Tuesday, May 30, 2023

A God For Us and Us being there for God

 May 21 2023

Hebrews 9

         As many can attest this whole being an adult is tough business. One of the toughest questions that one has to figure out is just who is it that is going to be there for me, if and when I might need someone. We are friends with a young lady who is estranged from her biological family so for her she has few people she can call on when she needs help, like when she has to move into a new apartment. Its at times like that I really wish she had someone else who could be there for her besides Jennifer and I but we know that everybody has to have somebody who is going to be there for them, that is just the way of the world. Even I know, that as much as my introverted self enjoys my alone time, I still have to have people in my life that I can count on to be there when I might need them.
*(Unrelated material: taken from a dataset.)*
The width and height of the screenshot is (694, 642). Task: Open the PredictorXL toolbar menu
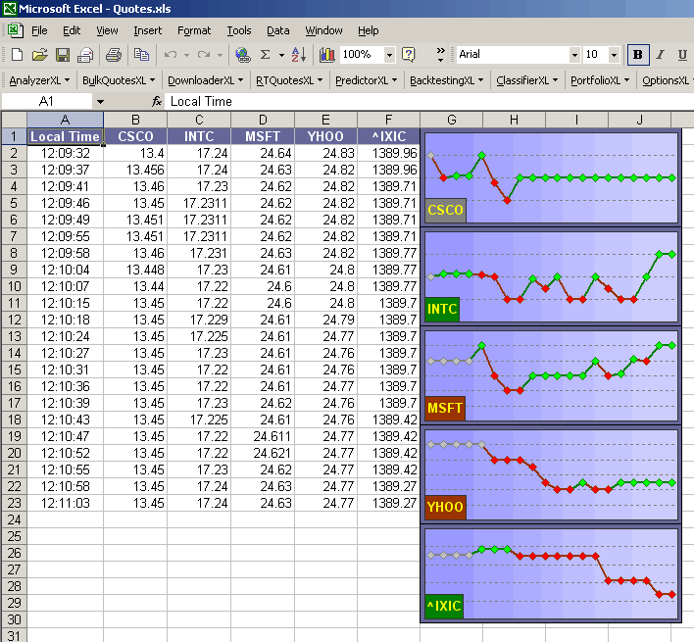365,80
Most often men like myself figure out the importance of having someone to be there for them when they tear into a project and soon find out that said project is going to require two people to get it done. This whole understanding that we all need somebody to be there for us is also what marriage is all about. The beauty of marriage is that we have found someone who has pledged themselves to be that person that will be there in those times when we really need somebody to be there for us like when we get sick, or when our finances hit the skids or when we are grieving and hurting. In all of these times, it is wonderful to know that we have married someone who is willing to just be there for us.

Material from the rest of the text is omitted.